DIEGO SALERNO, ABITARE L’ABITO

Tagliare, sperimentare, assemblare, creare linee nuove – prevalentemente sbieche – per dare ai singoli capi caratteristiche uniche e individuali. Insieme a un uso parsimonioso del colore perché non abbia, in fondo, a distrarre. Disegnare i contorni di una femminilità che esuli dal perimetro del noto e si riversi, piena di significato e di senso, nel senso del corpo. Il senso di un vestire che esige di abitare l’abito, di farlo proprio attingendo alla radice più profonda del suo etimo: un modo di essere, una disposizione dell’animo e poi vestimento, tutto ciò che siamo destinati o soliti ad avere con noi, a portarci dietro continuamente.
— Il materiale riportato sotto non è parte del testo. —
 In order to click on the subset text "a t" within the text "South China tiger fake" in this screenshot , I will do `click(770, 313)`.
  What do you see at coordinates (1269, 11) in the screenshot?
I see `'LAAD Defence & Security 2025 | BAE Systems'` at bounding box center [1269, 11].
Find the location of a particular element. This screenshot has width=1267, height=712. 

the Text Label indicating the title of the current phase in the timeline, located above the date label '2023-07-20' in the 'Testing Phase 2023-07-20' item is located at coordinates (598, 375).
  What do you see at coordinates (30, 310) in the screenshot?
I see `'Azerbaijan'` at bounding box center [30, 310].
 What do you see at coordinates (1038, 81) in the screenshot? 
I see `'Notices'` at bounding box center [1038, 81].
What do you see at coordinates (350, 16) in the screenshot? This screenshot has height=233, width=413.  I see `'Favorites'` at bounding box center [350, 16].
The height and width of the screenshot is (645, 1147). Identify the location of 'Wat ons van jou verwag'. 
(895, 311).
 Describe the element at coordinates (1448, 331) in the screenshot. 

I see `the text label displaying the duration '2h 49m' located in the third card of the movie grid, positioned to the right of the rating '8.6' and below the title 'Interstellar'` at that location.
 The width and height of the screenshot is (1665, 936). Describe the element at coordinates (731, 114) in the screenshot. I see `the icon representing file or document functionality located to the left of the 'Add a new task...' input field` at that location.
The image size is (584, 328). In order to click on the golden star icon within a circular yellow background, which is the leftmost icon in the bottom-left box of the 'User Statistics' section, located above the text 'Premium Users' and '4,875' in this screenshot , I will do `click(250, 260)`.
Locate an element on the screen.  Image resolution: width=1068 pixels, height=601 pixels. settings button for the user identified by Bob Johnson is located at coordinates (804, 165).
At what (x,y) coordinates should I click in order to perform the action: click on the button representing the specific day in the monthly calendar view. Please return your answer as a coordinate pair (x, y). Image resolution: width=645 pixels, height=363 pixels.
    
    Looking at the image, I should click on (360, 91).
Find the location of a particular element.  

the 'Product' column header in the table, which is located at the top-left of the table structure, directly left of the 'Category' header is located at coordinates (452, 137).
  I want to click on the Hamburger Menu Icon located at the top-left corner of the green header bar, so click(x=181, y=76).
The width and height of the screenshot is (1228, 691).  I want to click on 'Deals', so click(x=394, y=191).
“Ma non so definire il momento in cui questa cosa è iniziata, è sempre stata dentro di me io credo. Un modo di vivere, ecco cosa è la moda per me. E’ tutto! Nel senso che non la considero né come un lavoro né come una imposizione, è semplicemente e naturalmente una parte del mio essere. Non c’è un momento della giornata in cui io non pensi a quello che potrei creare, è come un automatismo che mi porta ad avere nella testa tutti i giorni progetti su progetti da elaborare.”

Un diploma di perito tessile conseguito all’Istituto Tecnico, interessi che spaziano dall’arte, alla filosofia, alla letteratura, la fotografia e il cinema, Diego Salerno scopre presto la sua attitudine creativa e mette a frutto la sua poliedricità lavorando, appena terminati gli studi alla scuola superiore, al fianco della designer milanese Gentucca Bini. 

“Un incontro che ho fatto grazie a B.LIVE, la collezione di moda realizzata nell’ambito del Progetto Giovani della Pediatria Oncologica della Fondazione IRCCS Istituto Nazionale dei Tumori di Milano presso il quale sono stato in cura. La malattia è stata un momento importante della mia vita. E’ arrivata che avevo dieci anni e ne sono uscito che ne avevo quasi sedici, nel pieno dell’adolescenza. Certamente non facile, ma sotto molti punti di vista posso dire che è stata un’ esperienza formativa, mi ha fatto cambiare modo di pensare, di vivere e di progettare la mia vita. E’ cambiato proprio il modo di vedere le cose. Quello che la malattia mi ha tolto mi ha poi, in un certo qual senso, restituito. Non posso dire che si dimentichi o che tutto passi, perché qualcosa rimane per sempre sia nel fisico che nello spirito però non intendo fare del vittimismo, anzi, considero quello come il punto di partenza di tante cose. Grazie alla malattia ho potuto conoscere persone con le quali ho poi condiviso momenti importanti come appunto l’esperienza all’interno del Progetto Giovani dedicato ai pazienti adolescenti malati di tumore con l’obiettivo di occuparsi non solo della malattia ma della vita dei ragazzi, facendo entrare in ospedale la loro normalità, la loro creatività, la loro forza. Facendo leva sull’arte e la creatività come strumenti a completamento delle attività mediche e psicologiche di supporto. Lì è scattata la molla che mi ha permesso di capire che volevo lavorare nel mondo della moda. E sempre lì ho conosciuto Gentucca Bini che, conseguito il diploma, mi ha proposto uno stage. Ero un giovanissimo ragazzo che non sapeva nulla e che ha dovuto imparare a stare all’interno di uno studio, a lavorare in un team e soprattutto a trovare soluzioni anche quando in apparenza non esistono.”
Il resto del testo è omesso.